Not long after they got Bernice, Raife started gambling, and drinking. He became violent and abused Bernice and Catherine before she left him.
“I’ll spend my life regretting that I didn’t do more to protect her.”
Catherine considered her glass then sipped from it.
“She was such a bright girl. Always reading. I was so pleased when she left home to get her own apartment and start college. So proud. She was on her way. She volunteered at a hospice in Niagara Falls. I just knew she was going to make it. Then the bad thing happened.”

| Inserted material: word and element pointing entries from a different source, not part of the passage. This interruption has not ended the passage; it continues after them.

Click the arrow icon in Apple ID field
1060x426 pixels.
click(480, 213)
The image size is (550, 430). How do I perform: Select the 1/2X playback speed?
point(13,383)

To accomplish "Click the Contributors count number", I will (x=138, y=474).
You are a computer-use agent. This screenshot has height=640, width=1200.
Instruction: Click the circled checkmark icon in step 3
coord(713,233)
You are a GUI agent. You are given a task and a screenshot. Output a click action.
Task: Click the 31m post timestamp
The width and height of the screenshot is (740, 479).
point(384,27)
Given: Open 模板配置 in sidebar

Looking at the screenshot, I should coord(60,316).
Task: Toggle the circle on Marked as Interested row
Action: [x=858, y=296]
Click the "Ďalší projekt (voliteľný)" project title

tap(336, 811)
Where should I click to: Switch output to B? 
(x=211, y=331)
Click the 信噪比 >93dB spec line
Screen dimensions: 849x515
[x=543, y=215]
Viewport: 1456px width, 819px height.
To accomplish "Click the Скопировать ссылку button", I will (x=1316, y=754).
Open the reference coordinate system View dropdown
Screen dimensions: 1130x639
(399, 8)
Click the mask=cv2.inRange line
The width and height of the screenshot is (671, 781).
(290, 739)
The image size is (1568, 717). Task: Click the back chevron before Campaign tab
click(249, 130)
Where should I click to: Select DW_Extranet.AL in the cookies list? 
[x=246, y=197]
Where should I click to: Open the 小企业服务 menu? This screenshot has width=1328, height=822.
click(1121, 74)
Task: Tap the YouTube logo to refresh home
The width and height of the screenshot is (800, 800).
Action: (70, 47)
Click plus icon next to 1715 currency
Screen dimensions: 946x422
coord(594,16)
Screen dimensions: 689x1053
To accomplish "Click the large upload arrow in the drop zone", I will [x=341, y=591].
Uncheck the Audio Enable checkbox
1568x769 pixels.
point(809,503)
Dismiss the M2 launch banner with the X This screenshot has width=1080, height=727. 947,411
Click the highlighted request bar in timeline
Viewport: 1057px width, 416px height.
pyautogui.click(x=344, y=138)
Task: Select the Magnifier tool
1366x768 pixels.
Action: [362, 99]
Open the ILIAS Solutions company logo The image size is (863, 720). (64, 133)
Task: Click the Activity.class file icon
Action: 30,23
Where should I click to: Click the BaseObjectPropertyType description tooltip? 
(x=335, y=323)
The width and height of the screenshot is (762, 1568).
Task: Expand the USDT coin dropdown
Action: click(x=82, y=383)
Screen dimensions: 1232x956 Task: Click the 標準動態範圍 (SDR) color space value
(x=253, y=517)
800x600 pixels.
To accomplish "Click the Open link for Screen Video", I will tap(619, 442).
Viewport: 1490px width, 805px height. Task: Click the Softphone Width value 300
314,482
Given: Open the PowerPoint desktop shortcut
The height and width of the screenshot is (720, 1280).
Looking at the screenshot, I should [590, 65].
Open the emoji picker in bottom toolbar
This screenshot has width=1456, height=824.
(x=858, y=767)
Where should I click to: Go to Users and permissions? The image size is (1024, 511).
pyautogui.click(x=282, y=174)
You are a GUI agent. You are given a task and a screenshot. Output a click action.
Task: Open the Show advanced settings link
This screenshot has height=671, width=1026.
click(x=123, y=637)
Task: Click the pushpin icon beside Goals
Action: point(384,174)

“Her friends told me about the party.”
“They think someone slipped something in her drink. She never overcame it. She turned to drugs to deal with it. She wouldn’t talk to me or anyone, but I heard that when she ran up drug debts, she turned to the street.”
Tears rolled down Catherine’s face.
“When was the last time you saw, or talked, to her?”
Catherine wiped her tears and sipped from her glass.
“She called me about a month ago and said she was going to try to get clean, try to get off the street. Some friends were trying to help her.”
“Did she say who those friends were?”
Catherine shook her head.
“You can’t print anything I’ve just told you.”
“But I’m researching your daughter’s death for a news story. I have to.”
“No. You can’t print anything.”
“Catherine, I identified myself as a reporter. I’ve been taking notes. This tragedy is already public. Now, did Bernice say anything about anyone possibly harming her?”
“I’m not supposed to say anything. They told me not to talk to the press.”